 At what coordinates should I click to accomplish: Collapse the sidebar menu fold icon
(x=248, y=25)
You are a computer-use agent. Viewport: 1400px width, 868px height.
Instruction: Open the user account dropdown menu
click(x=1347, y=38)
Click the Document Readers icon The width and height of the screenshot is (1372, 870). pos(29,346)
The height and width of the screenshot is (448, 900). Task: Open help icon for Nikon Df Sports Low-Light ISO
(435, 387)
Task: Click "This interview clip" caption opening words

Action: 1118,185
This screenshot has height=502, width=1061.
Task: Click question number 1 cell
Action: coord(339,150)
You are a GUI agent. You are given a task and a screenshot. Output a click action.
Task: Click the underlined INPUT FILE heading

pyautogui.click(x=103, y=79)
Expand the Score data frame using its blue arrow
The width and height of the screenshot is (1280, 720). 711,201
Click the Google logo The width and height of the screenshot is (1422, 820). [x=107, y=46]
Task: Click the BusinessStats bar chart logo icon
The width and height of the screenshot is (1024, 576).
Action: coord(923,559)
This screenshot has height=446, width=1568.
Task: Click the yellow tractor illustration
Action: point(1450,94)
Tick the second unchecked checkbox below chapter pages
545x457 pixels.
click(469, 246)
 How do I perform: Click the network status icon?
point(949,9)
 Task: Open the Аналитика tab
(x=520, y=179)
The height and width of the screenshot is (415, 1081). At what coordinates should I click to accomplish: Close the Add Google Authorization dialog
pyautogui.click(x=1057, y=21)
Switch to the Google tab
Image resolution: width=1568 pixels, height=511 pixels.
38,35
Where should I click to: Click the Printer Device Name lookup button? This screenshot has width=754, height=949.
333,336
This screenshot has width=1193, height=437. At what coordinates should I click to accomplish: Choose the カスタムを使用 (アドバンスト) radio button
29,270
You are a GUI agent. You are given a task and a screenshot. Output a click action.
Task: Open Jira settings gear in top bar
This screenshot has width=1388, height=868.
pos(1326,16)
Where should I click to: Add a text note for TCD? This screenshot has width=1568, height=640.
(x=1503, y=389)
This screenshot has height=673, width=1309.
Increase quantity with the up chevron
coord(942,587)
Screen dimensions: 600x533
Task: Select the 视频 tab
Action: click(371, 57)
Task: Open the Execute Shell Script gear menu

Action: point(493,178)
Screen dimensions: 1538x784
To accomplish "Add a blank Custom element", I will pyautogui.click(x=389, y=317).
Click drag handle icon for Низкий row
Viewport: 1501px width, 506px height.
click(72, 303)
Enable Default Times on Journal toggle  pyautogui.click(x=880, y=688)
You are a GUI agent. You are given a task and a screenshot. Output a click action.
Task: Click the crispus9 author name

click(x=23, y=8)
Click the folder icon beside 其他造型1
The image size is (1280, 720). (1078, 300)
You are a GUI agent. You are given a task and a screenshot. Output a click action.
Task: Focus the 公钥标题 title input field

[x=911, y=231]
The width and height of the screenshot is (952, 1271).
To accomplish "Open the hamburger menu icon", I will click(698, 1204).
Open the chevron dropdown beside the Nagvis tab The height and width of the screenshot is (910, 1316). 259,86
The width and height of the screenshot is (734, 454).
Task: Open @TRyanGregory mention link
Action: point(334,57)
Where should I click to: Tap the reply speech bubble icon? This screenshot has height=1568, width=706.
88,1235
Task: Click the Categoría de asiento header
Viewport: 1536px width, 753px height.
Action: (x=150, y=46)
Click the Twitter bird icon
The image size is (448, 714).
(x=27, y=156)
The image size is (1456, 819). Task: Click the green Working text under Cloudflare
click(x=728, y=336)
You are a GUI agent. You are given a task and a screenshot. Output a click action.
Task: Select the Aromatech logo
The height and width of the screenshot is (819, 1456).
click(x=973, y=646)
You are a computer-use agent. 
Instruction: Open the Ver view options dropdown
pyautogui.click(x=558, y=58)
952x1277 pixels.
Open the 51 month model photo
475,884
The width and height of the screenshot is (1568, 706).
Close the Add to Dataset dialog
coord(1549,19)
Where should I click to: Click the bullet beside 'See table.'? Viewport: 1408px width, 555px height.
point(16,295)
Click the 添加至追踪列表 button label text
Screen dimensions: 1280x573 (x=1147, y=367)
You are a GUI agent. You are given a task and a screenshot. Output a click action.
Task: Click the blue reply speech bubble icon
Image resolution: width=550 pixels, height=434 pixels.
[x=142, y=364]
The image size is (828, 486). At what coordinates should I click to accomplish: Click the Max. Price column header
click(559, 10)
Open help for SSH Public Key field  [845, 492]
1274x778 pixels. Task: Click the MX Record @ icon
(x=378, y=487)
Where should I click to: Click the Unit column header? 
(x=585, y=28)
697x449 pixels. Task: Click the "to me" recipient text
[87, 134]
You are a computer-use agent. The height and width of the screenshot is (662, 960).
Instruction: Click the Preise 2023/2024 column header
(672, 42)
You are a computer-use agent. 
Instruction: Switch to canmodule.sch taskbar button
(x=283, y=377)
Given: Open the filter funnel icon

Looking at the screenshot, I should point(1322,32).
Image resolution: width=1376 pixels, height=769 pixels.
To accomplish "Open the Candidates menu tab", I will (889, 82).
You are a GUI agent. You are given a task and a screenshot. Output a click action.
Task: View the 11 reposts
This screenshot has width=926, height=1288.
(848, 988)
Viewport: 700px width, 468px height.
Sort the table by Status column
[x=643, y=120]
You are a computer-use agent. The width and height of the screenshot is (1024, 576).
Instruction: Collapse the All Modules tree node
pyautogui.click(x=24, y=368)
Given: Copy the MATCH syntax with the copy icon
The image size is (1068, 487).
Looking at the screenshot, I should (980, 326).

***

* _Goal of the exercise_: Retype the data in full, exactly.

* _Result below_:
 At what coordinates should I click to accomplish: Collapse the sidebar menu fold icon
(x=248, y=25)
You are a computer-use agent. Viewport: 1400px width, 868px height.
Instruction: Open the user account dropdown menu
click(x=1347, y=38)
Click the Document Readers icon The width and height of the screenshot is (1372, 870). pos(29,346)
The height and width of the screenshot is (448, 900). Task: Open help icon for Nikon Df Sports Low-Light ISO
(435, 387)
Task: Click "This interview clip" caption opening words

Action: 1118,185
This screenshot has height=502, width=1061.
Task: Click question number 1 cell
Action: coord(339,150)
You are a GUI agent. You are given a task and a screenshot. Output a click action.
Task: Click the underlined INPUT FILE heading

pyautogui.click(x=103, y=79)
Expand the Score data frame using its blue arrow
The width and height of the screenshot is (1280, 720). 711,201
Click the Google logo The width and height of the screenshot is (1422, 820). [x=107, y=46]
Task: Click the BusinessStats bar chart logo icon
The width and height of the screenshot is (1024, 576).
Action: coord(923,559)
This screenshot has height=446, width=1568.
Task: Click the yellow tractor illustration
Action: point(1450,94)
Tick the second unchecked checkbox below chapter pages
545x457 pixels.
click(469, 246)
 How do I perform: Click the network status icon?
point(949,9)
 Task: Open the Аналитика tab
(x=520, y=179)
The height and width of the screenshot is (415, 1081). At what coordinates should I click to accomplish: Close the Add Google Authorization dialog
pyautogui.click(x=1057, y=21)
Switch to the Google tab
Image resolution: width=1568 pixels, height=511 pixels.
38,35
Where should I click to: Click the Printer Device Name lookup button? This screenshot has width=754, height=949.
333,336
This screenshot has width=1193, height=437. At what coordinates should I click to accomplish: Choose the カスタムを使用 (アドバンスト) radio button
29,270
You are a GUI agent. You are given a task and a screenshot. Output a click action.
Task: Open Jira settings gear in top bar
This screenshot has width=1388, height=868.
pos(1326,16)
Where should I click to: Add a text note for TCD? This screenshot has width=1568, height=640.
(x=1503, y=389)
This screenshot has height=673, width=1309.
Increase quantity with the up chevron
coord(942,587)
Screen dimensions: 600x533
Task: Select the 视频 tab
Action: click(371, 57)
Task: Open the Execute Shell Script gear menu

Action: point(493,178)
Screen dimensions: 1538x784
To accomplish "Add a blank Custom element", I will pyautogui.click(x=389, y=317).
Click drag handle icon for Низкий row
Viewport: 1501px width, 506px height.
click(72, 303)
Enable Default Times on Journal toggle  pyautogui.click(x=880, y=688)
You are a GUI agent. You are given a task and a screenshot. Output a click action.
Task: Click the crispus9 author name

click(x=23, y=8)
Click the folder icon beside 其他造型1
The image size is (1280, 720). (1078, 300)
You are a GUI agent. You are given a task and a screenshot. Output a click action.
Task: Focus the 公钥标题 title input field

[x=911, y=231]
The width and height of the screenshot is (952, 1271).
To accomplish "Open the hamburger menu icon", I will click(698, 1204).
Open the chevron dropdown beside the Nagvis tab The height and width of the screenshot is (910, 1316). 259,86
The width and height of the screenshot is (734, 454).
Task: Open @TRyanGregory mention link
Action: point(334,57)
Where should I click to: Tap the reply speech bubble icon? This screenshot has height=1568, width=706.
88,1235
Task: Click the Categoría de asiento header
Viewport: 1536px width, 753px height.
Action: (x=150, y=46)
Click the Twitter bird icon
The image size is (448, 714).
(x=27, y=156)
The image size is (1456, 819). Task: Click the green Working text under Cloudflare
click(x=728, y=336)
You are a GUI agent. You are given a task and a screenshot. Output a click action.
Task: Select the Aromatech logo
The height and width of the screenshot is (819, 1456).
click(x=973, y=646)
You are a computer-use agent. 
Instruction: Open the Ver view options dropdown
pyautogui.click(x=558, y=58)
952x1277 pixels.
Open the 51 month model photo
475,884
The width and height of the screenshot is (1568, 706).
Close the Add to Dataset dialog
coord(1549,19)
Where should I click to: Click the bullet beside 'See table.'? Viewport: 1408px width, 555px height.
point(16,295)
Click the 添加至追踪列表 button label text
Screen dimensions: 1280x573 (x=1147, y=367)
You are a GUI agent. You are given a task and a screenshot. Output a click action.
Task: Click the blue reply speech bubble icon
Image resolution: width=550 pixels, height=434 pixels.
[x=142, y=364]
The image size is (828, 486). At what coordinates should I click to accomplish: Click the Max. Price column header
click(559, 10)
Open help for SSH Public Key field  [845, 492]
1274x778 pixels. Task: Click the MX Record @ icon
(x=378, y=487)
Where should I click to: Click the Unit column header? 
(x=585, y=28)
697x449 pixels. Task: Click the "to me" recipient text
[87, 134]
You are a computer-use agent. The height and width of the screenshot is (662, 960).
Instruction: Click the Preise 2023/2024 column header
(672, 42)
You are a computer-use agent. 
Instruction: Switch to canmodule.sch taskbar button
(x=283, y=377)
Given: Open the filter funnel icon

Looking at the screenshot, I should point(1322,32).
Image resolution: width=1376 pixels, height=769 pixels.
To accomplish "Open the Candidates menu tab", I will (889, 82).
You are a GUI agent. You are given a task and a screenshot. Output a click action.
Task: View the 11 reposts
This screenshot has width=926, height=1288.
(848, 988)
Viewport: 700px width, 468px height.
Sort the table by Status column
[x=643, y=120]
You are a computer-use agent. The width and height of the screenshot is (1024, 576).
Instruction: Collapse the All Modules tree node
pyautogui.click(x=24, y=368)
Given: Copy the MATCH syntax with the copy icon
The image size is (1068, 487).
Looking at the screenshot, I should (980, 326).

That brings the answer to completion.